→ TEXTE SOURCE

• • • • •

BAZOUM, L'OTAGE ENCOMBRANT DES PUTSCHISTES DU NIGER
Séquestré dans un "réduit du palais présidentiel", l'ancien président pose un dilemme insoluble au général Tiani, qui ne sait plus quoi faire de lui. Son prédécesseur Issoufou subit une pression internationale croissante pour obtenir sa libération

(SenePlus) - Deux ans après le coup d'État qui l'a renversé, Mohamed Bazoum croupit toujours dans un "réduit du palais présidentiel de Niamey" sans avoir "vu le jour depuis deux ans", selon Le Figaro. Le président démocratiquement élu en février 2021 est devenu un fardeau pour son geôlier, le général Abdourahamane Tiani, qui ne sait plus "quoi faire de son prisonnier".
Le chef de la junte nigérienne, qui s'est "récemment autopromu général d'armée", vit désormais "dans la crainte permanente d'être renversé à son tour", rapporte le quotidien français. Confiné dans sa résidence présidentielle, Tiani "s'éloigne rarement de son domicile" et "se méfie de ses visiteurs car il est la cible de critiques de plus en plus virulentes sur sa capacité à gouverner".
La situation sécuritaire s'est dramatiquement dégradée depuis le putsch du 26 juillet 2023. Selon un journaliste de Niamey cité par Le Figaro, "quinze villageois sont tués en moyenne chaque jour dans des conditions atroces" par les groupes djihadistes. L'économie s'effondre, les libertés publiques sont bafouées et "tous les partis politiques ont été dissous".
Dans cette impasse, un nom revient avec insistance : Mahamadou Issoufou, prédécesseur de Bazoum à la présidence nigérienne de 2011 à 2021. Salué jadis pour avoir quitté le pouvoir à l'issue de son mandat, l'ancien président "aurait pourtant bien caché son jeu", selon l'enquête du Figaro.

• • • • •

→ DONNÉES FOURNIES

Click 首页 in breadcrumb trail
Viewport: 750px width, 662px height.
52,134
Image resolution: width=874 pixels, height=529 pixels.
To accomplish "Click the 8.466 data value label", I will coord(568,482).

• • • • •

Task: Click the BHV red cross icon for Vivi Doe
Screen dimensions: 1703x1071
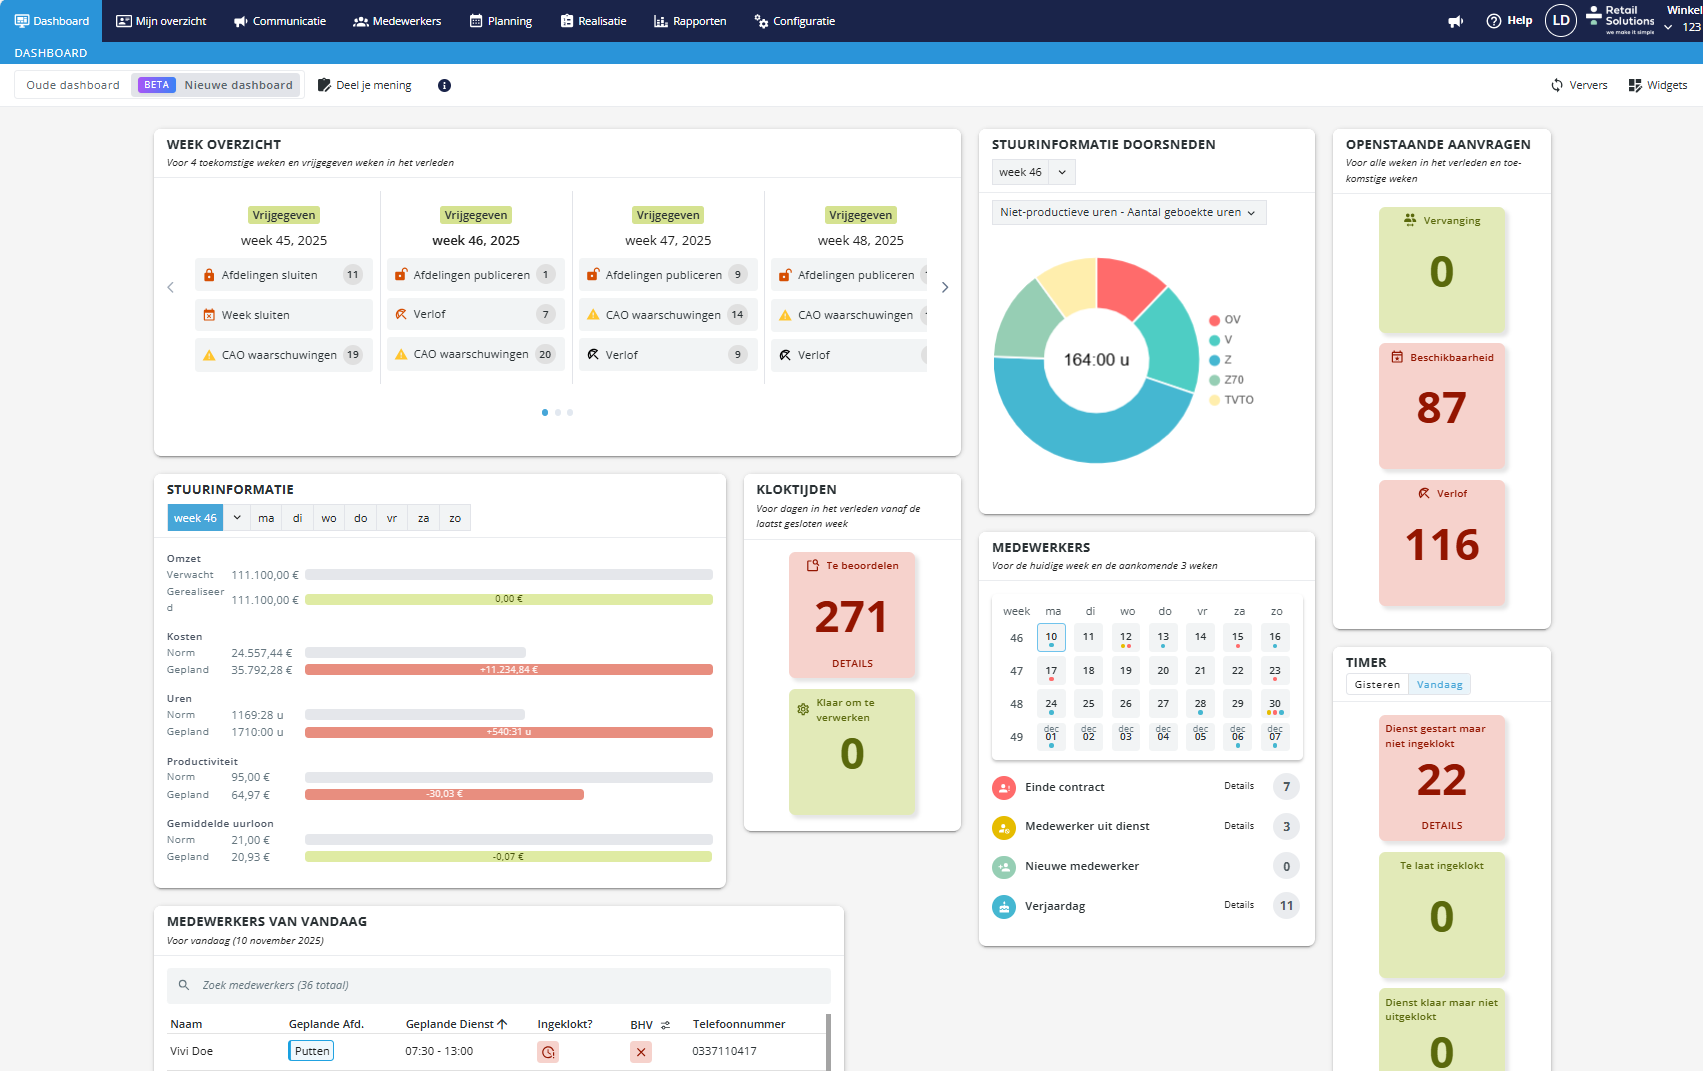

• • • • •

→ CONSIGNES DE L'EXERCICE
- A) Recopiez fidèlement le passage de l'article sur Bazoum qui commence par "Dans cette impasse, un" et se poursuit jusqu'à "l'enquête du Figaro.".
- B) Écrivez la suite de l'article sur Bazoum, à partir de sa dernière phrase.
Les données fournies n'ont aucun rapport avec l'article sur Bazoum.

→ RÉPONSES ATTENDUES
- A)
Dans cette impasse, un nom revient avec insistance : Mahamadou Issoufou, prédécesseur de Bazoum à la présidence nigérienne de 2011 à 2021. Salué jadis pour avoir quitté le pouvoir à l'issue de son mandat, l'ancien président "aurait pourtant bien caché son jeu", selon l'enquête du Figaro.

- B)
Les cinq enfants de Mohamed Bazoum, réfugiés à l'étranger, sont "persuadés" qu'Issoufou a trahi leur père. L'ancien président "aurait été, le 26 juillet 2023, l'un des architectes du coup d'État d'Abdourahamane Tiani", motivé par la volonté de ne "pas perdre la haute main sur l'exploitation du pétrole du Niger".
L'"effet Marrakech" marque un tournant dans cette affaire. Lors du forum annuel de la Fondation Mo Ibrahim en juin dernier, le milliardaire anglo-soudanais a publiquement humilié Issoufou. Devant "plus d'un millier de personnes, dont des chefs d'État, ministres, diplomates", Mo Ibrahim a "sèchement rabroué" l'ancien président nigérien en lui demandant "d'abord de s'occuper de Bazoum".
"L'humiliation est totale pour celui qui fut le lauréat de la Fondation, quatre ans auparavant", note Le Figaro. Plusieurs membres dirigeants de l'institution ont même réclamé qu'on lui "retire son trophée". Boudé par tous, Issoufou a confié "en aparté, qu'il se sent indésirable".
Un conclave révélateur au palais
L'"effet Marrakech" a été "immédiat". Quinze jours après cette humiliation, le général Tiani convoque "tout ce que le Niger compte d'anciens présidents, premiers ministres" dans un conclave de cinq heures au palais présidentiel. Le putschiste qualifie lui-même la situation de "catastrophique".
Lors de cette réunion tendue, le général Salou Djibo interpelle violemment Issoufou, qu'il qualifie de "plus grand traître du Niger, responsable de tous les malheurs actuels". L'ancien président Mahamane Ousmane exige des preuves des "ingérences occidentales" : "Un État sérieux ne gouverne pas à coups de rumeurs", lance-t-il selon Le Figaro.
Face à l'échec des initiatives officielles de la Cédéao, de l'Union européenne ou de l'ONU, une "diplomatie parallèle" s'active. Le président nigérian, l'Ivoirien Alassane Ouattara qui "n'a jamais relâché la pression", et même "le grand imam de la mosquée Al-Azhar du Caire" multiplient les appels pour la libération de Bazoum.
L'objectif affiché est de faire comprendre à Issoufou que "s'il contribue à la libération de Bazoum, il peut compter sur eux pour redorer son image, sérieusement abîmée", confie Charles Michel, ancien Premier ministre belge, au quotidien français.
Pour l'essayiste nigérien Seidik Abba cité par Le Figaro, Mohamed Bazoum est devenu un "bouclier humain encombrant" pour Tiani. Le putschiste dispose de "trois possibilités" selon un diplomate européen : l'exécuter (mais "son exécution serait l'assurance de mettre le feu aux poudres"), maintenir le statu quo (au risque "de faire du séquestré de Niamey un nouveau Nelson Mandela"), ou "libérer Bazoum, mais sans perdre la face".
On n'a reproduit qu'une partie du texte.